Rewrite the items from the line containing "You are a GUI" through the line containing "[x=296, y=175]", inclusive, as a numbered list with blank lines omitted, and leave the pictures out of the answer.

-------- RECORDS SHOWN --------

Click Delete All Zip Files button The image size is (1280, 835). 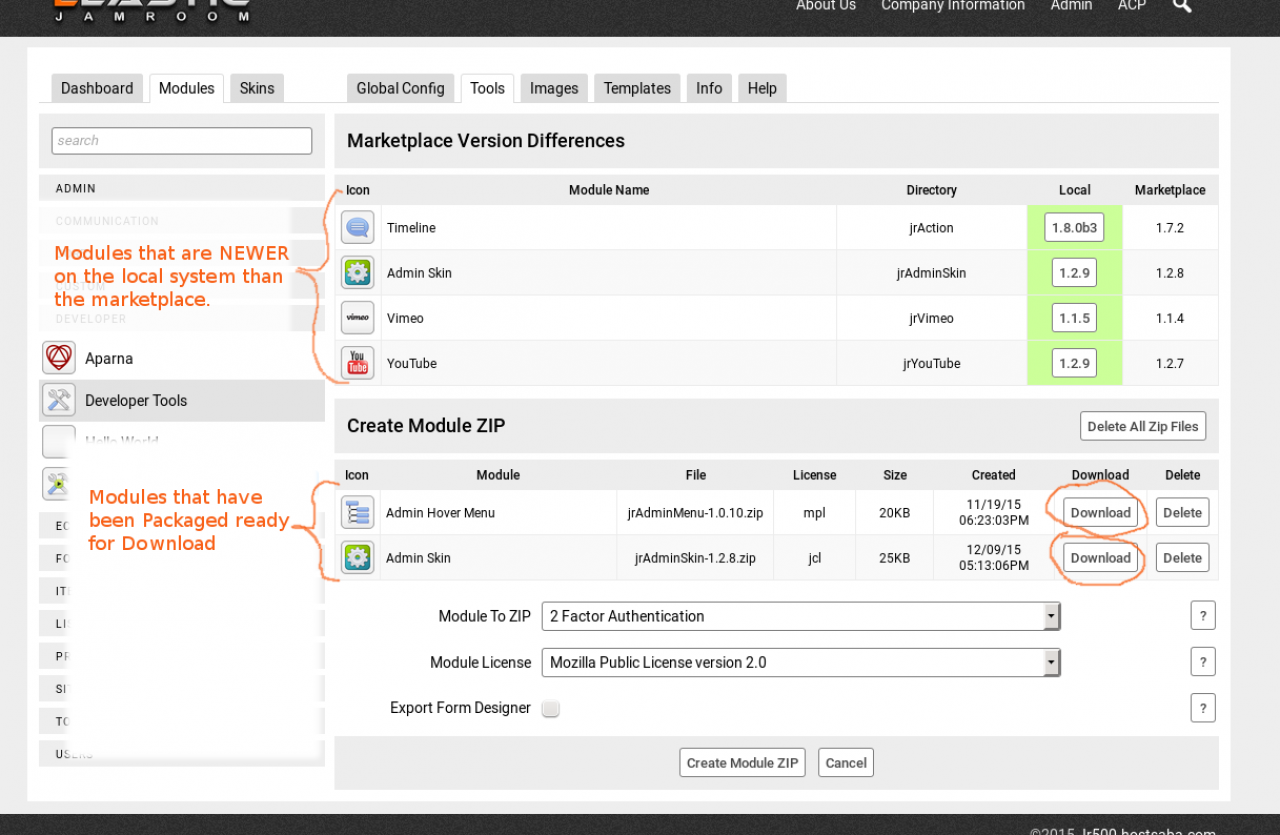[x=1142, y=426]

--------
-------- RECORDS SHOWN --------

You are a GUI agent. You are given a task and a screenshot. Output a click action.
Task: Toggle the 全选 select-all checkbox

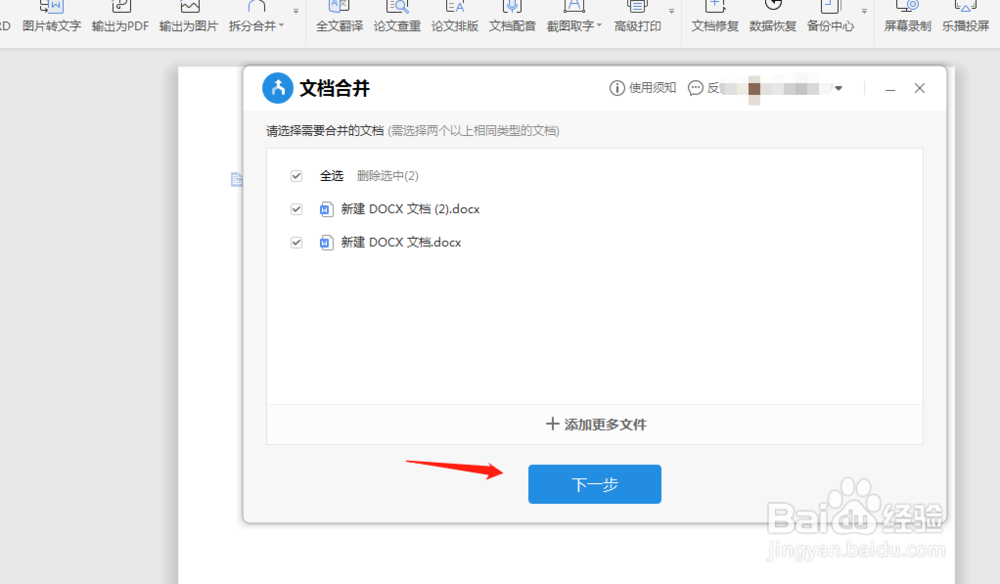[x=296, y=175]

--------
-------- RECORDS SHOWN --------

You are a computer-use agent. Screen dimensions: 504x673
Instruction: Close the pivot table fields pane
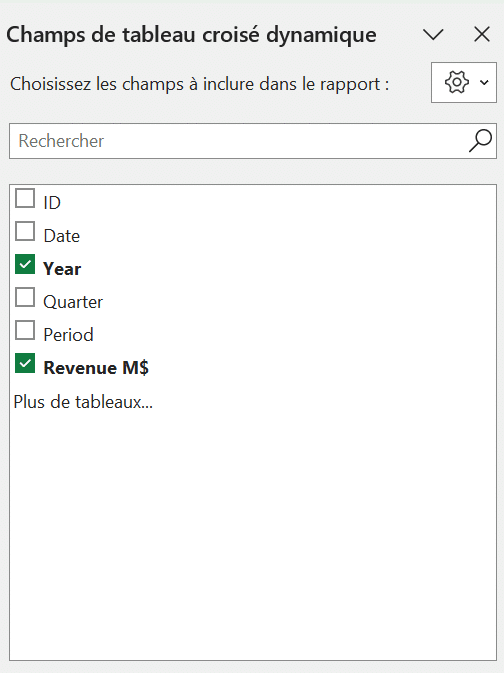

--------

SOLUTION FOR THIS EXERCISE:
1. You are a GUI agent. You are given a task and a screenshot. Output a click action.
2. Task: Toggle the 全选 select-all checkbox
3. [x=296, y=175]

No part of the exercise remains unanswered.